It appears that wearing a green shirt has the same effect on the Queensland government as waving a red rag to a bull, if last week’s experience of Mackay Regional councillor, Martin Bella is any indication.
Cr Bella, a well-known Sarina physiotherapist, cattle and cane farmer, and former Australian rugby league footballer, was refused entry by police to the Governing From the Regions welcome reception at the Mackay Entertainment and Convention Centre last Monday evening despite having an official invitation to the event.
He had earlier addressed 60 or so people at an AgForce protest in the nearby Jubilee Park, where he wore a green shirt that he still had on when he went to take part in the reception.
Green shirts became a symbol of the movement opposing the government’s hardline vegetation management rule changes on May Day in Brisbane, when 1000 or more landholders and their supporters protested at Parliament House, wearing green and declaring that they were the true environmentalists.
They and the #reclaimgreen motto made their next appearance a week later at Beef Australia in Rockhampton when people turned out en masse in green to greet Premier Annastacia Palaszczuk as she arrived to take part in the opening ceremony.
It included one man gesticulating and yelling in close proximity to the Premier and Beef Australia chairman, Blair Angus.
The following week, Cr Bella posted on Facebook that he had been invited to a reception for the Premier in Mackay, stating in capital letters that he would be wearing green.

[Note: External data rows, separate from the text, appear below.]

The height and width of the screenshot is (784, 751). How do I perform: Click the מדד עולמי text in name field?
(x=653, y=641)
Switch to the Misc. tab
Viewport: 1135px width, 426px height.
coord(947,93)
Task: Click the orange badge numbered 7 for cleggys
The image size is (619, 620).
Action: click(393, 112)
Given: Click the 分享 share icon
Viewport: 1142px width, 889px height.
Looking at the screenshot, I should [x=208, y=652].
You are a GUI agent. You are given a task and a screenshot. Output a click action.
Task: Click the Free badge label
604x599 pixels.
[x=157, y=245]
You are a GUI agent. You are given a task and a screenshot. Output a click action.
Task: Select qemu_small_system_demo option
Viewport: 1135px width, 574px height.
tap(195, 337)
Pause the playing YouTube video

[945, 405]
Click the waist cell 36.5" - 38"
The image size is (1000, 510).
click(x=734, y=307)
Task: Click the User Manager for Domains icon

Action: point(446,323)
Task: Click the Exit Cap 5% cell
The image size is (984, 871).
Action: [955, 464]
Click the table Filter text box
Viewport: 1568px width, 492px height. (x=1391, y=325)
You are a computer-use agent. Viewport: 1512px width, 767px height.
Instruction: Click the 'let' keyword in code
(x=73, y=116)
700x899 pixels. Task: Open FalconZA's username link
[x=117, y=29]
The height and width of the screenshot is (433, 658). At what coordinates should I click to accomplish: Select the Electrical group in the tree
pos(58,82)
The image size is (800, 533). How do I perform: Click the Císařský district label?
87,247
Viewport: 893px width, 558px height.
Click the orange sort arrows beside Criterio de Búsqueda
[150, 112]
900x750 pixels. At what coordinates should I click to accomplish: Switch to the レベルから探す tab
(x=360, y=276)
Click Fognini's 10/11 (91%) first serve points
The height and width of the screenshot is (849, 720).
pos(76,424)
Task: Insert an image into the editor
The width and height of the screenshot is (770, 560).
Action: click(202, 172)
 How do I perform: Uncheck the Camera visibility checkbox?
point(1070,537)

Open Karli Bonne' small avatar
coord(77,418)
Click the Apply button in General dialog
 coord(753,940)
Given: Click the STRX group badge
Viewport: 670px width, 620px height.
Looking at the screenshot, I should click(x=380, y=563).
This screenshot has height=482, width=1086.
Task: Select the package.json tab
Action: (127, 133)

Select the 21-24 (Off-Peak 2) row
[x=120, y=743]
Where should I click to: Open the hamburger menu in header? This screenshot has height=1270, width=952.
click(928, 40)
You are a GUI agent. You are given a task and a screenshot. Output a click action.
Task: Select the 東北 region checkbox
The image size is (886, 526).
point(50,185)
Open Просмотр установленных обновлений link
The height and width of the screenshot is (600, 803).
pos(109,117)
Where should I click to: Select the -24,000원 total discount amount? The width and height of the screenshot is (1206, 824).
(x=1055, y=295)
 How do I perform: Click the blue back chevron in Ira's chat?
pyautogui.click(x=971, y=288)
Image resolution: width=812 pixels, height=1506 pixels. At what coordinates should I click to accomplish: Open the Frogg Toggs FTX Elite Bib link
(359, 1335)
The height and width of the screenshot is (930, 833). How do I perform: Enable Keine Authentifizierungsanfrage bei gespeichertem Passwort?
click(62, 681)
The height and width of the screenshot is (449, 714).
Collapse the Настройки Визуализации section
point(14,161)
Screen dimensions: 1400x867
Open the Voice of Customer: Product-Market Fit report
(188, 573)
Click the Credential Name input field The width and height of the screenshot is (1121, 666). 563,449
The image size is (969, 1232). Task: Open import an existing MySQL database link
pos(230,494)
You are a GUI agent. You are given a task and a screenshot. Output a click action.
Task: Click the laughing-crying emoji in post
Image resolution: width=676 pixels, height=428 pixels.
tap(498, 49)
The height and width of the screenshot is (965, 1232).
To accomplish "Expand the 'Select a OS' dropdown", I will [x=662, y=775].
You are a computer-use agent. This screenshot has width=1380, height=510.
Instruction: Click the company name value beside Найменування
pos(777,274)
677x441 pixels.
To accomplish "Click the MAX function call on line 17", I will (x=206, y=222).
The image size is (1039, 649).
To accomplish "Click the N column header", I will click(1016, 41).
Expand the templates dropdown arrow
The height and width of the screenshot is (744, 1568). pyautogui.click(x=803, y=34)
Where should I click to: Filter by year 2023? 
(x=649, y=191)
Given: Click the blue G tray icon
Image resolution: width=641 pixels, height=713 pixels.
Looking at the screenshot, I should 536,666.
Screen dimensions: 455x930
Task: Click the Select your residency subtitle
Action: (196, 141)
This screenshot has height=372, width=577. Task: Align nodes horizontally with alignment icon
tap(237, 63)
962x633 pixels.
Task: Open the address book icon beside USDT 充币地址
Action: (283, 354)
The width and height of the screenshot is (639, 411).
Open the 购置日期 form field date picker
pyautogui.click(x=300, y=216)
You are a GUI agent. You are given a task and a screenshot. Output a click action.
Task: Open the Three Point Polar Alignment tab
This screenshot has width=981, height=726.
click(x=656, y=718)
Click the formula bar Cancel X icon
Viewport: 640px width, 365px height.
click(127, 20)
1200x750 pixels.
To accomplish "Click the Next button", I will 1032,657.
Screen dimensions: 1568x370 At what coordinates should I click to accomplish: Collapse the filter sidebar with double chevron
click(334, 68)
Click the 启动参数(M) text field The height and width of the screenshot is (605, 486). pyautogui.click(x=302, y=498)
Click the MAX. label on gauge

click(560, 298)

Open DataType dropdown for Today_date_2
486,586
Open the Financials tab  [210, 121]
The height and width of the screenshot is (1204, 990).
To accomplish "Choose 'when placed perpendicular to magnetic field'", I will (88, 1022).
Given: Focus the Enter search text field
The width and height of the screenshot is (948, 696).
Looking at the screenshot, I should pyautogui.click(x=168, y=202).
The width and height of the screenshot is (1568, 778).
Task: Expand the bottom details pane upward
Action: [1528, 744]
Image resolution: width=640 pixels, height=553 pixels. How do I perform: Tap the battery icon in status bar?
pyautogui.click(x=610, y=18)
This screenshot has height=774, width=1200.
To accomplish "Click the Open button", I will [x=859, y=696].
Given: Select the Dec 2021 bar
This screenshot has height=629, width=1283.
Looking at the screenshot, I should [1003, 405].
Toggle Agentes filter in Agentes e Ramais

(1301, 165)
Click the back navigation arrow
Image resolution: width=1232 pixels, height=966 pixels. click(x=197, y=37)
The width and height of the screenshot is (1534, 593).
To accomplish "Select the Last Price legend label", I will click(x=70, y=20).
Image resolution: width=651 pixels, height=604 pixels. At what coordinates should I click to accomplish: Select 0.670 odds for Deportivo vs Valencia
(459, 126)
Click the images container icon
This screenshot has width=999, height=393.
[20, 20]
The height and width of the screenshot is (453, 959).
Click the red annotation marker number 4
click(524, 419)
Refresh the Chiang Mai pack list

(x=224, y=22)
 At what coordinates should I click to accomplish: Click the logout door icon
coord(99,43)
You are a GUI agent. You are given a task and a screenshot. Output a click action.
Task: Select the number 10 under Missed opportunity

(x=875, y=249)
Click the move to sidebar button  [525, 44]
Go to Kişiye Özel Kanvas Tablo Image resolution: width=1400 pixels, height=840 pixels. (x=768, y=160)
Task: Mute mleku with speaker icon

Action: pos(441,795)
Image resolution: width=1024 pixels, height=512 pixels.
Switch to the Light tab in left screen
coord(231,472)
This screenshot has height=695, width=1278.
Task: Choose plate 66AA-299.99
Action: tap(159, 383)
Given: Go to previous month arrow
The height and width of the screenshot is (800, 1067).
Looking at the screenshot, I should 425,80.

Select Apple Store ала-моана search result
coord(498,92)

On the day of the function, after learning that the Premier had entered the venue by a back door, avoiding any contact with protesters at the front, Cr Bella attempted to join the reception but was turned away.
According to a police spokesman, invitations to the reception required an RSVP and it was understood that Cr Bella had failed to respond to his invitation.
“This was not a decision by the Queensland Police Service, however the advice to the councillor was delivered to him by police present at the event,” the spokesman said. “The advice was accepted by the councillor.”
The police statement noted that the earlier protest was sanctioned under the Peaceful Assembly Act 1992, and while it was loud it was also peaceful, and “no individual associated with that action created public disruption or disturbance”.
A spokesman for the Premier had a different version of the refusal, saying that Cr Bella had posted on Facebook that he was going to the reception to “make his presence felt” and that he had abused the police present.
“Given what went on in Rockhampton, everyone was a little nervous,” he said. “Martin was treated the same way anyone would be who said they were going to make their presence felt.”
He said the decision to refuse Cr Bella admission was made by members of the Premier’s staff, and suggested that he should have attended the community forum at Cannonvale the following day where people could “get things off their chest”.
“If Martin wanted to, Cannonvale was the place to do that,” he said.
Cr Bella said he was “utterly disgusted and infuriated” by the insinuations that he had been abusive to police and threatening in his Facebook post.
“There’s not a chance in hell I would have said that to the police – I have good relations with them and they were doing what they had to do,” he said. “In no way was I threatening in my post, and there was at least one other councillor who didn’t RSVP, plus our CEO, who were allowed to enter.”
Responding to the spokesman for the Premier that last Monday’s reception was an informal event, Cr Bella said he was sure any number of people, Mackay’s mayor, Greg Williamson included, would have been lobbying on various issues during the evening.
“It appears that if you support, or are a farmer you are treated very differently to anyone else,” Cr Bella said.
“Should the group you support preclude you from attending things?
This is just an excuse not to talk to farmers. She refuses to talk to the public unless it’s staged."
He said the Premier’s staff should have taken into account that he was constrained by his councillor code of conduct.
“You can’t just go in there and start ranting,” he said.
As far as airing his grievances with vegetation management laws at Cannonvale, Cr Bella said that being precluded from the first event didn’t give him positive signals that he’d be welcome at the second.
Mackay Regional Council mayor, Greg Williamson, declined to comment on the situation, with a media spokesman saying it hadn’t been a council event.
Cr Bella was critical of the mayor and sections of the council when interviewed by the Queensland Country Life, saying he had been “quite literally laughed at” when he brought rural issues up at council meetings.
“This (vegetation management) legislation affects any number of ratepayers growing cattle and farming cane,” he said.
“The mayor went to India to support mining and there’s any number of dollars for tourism.
“The Wagyu conference was put forward as support for rural but the only people who benefited from that were accommodation providers.”
He said that as rural incomes declined, producers were forced to buy more land to get ahead, which meant they were “buying more rates”, and that council rate rises impacted them more.
“We’re just making it harder for the industry that was at the foundation of civilisation,” he said.